Our two major concerns with used equipment
- A) Is it standard with your existing equipment or frames and boxes you will be purchasing? Is it in good shape? How can you tell? – well there is the rub.
- B) The second major concern is if are you buying someone else’s problem? Bees with heavy mite population, if used equipment includes the bees, or disease. Of the diseases, most will be cured by good weather and good bees but one disease, American Foulbrood (AFB), will not cure itself and could potentially contaminate your equipment and the equipment of neighboring beekeepers. Even if you don’t think you have neighbors with bees, you do. You can google AFB and get lots of information but until you have seen AFB scale and can recognize you most likely will miss it.
There is used equipment, and then there is used equipment. Equipment with bees is the greatest risk, equipment containing frames that still have comb or ruminants of comb is next in riskiness and if your purchase is of clean boxes, covers, and frames without any comb the risk is very minimal. Brush away cobwebs, any residue and then use new foundation for the frames.
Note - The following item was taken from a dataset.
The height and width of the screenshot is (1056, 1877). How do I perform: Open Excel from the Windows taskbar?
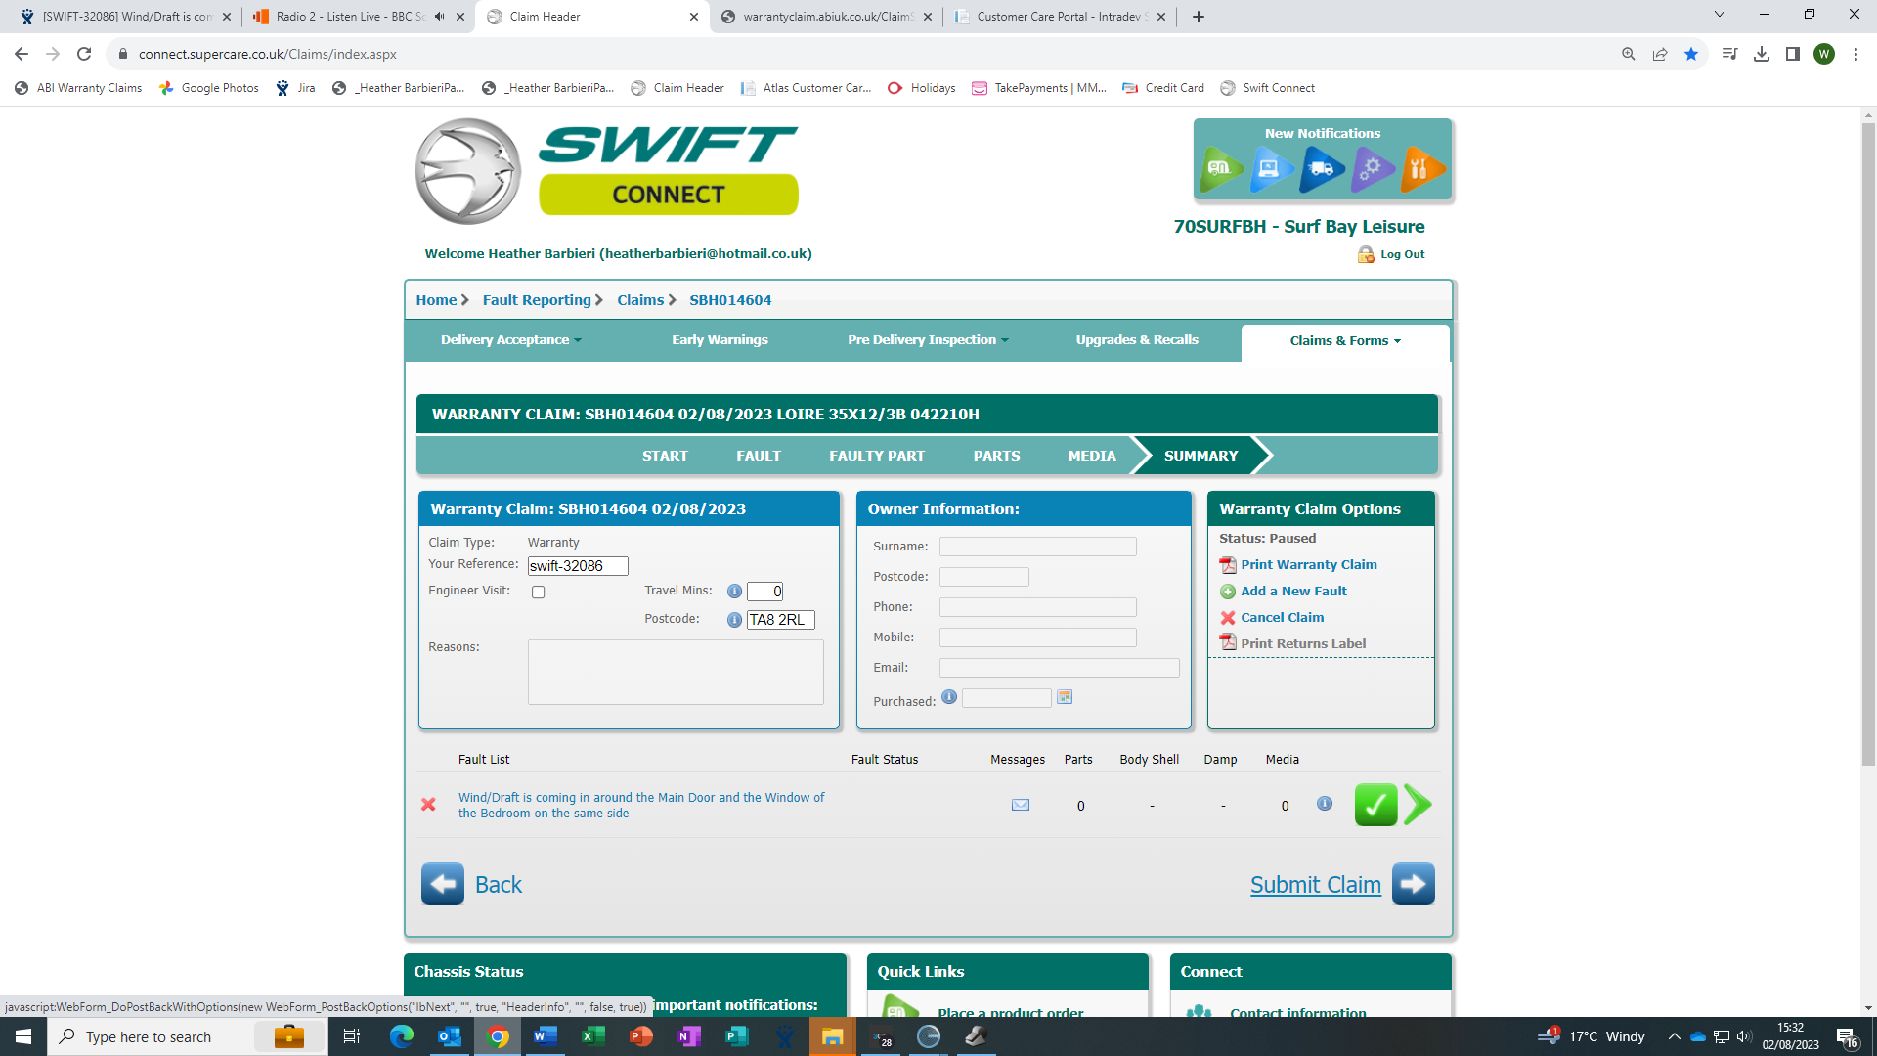tap(592, 1036)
No need to seek to sterilize as anything we can do will just be a lot of work for little gain.
If in doubt on whether the equipment is standard size or there could be AFB scale ask an expert to check it out or bring one or two frames with comb, not all of them, to your next local bee meeting and get opinions from others at the meeting. Be prepared to get more than one opinion that may not all agree.
Welcome to the beekeeping family. We wish you great luck in the season ahead!
Q-For future surveys ask when people are using oxalic acid are they vaporizing or dribbling. What were their results? Another semi-related question. Were their any ill effects on the beekeeper with either dribble or vaporizing?
A-Thanks for sending a survey. Yes as Oxalic Acid is now going to be registered with both drizzle and fumigation techniques we will want to check how individuals are using it and key that to success overwintering. I am not able to include the medical consequences question you suggested – I am not a MD so I don’t know what I would do with the information. Thanks for suggesting however.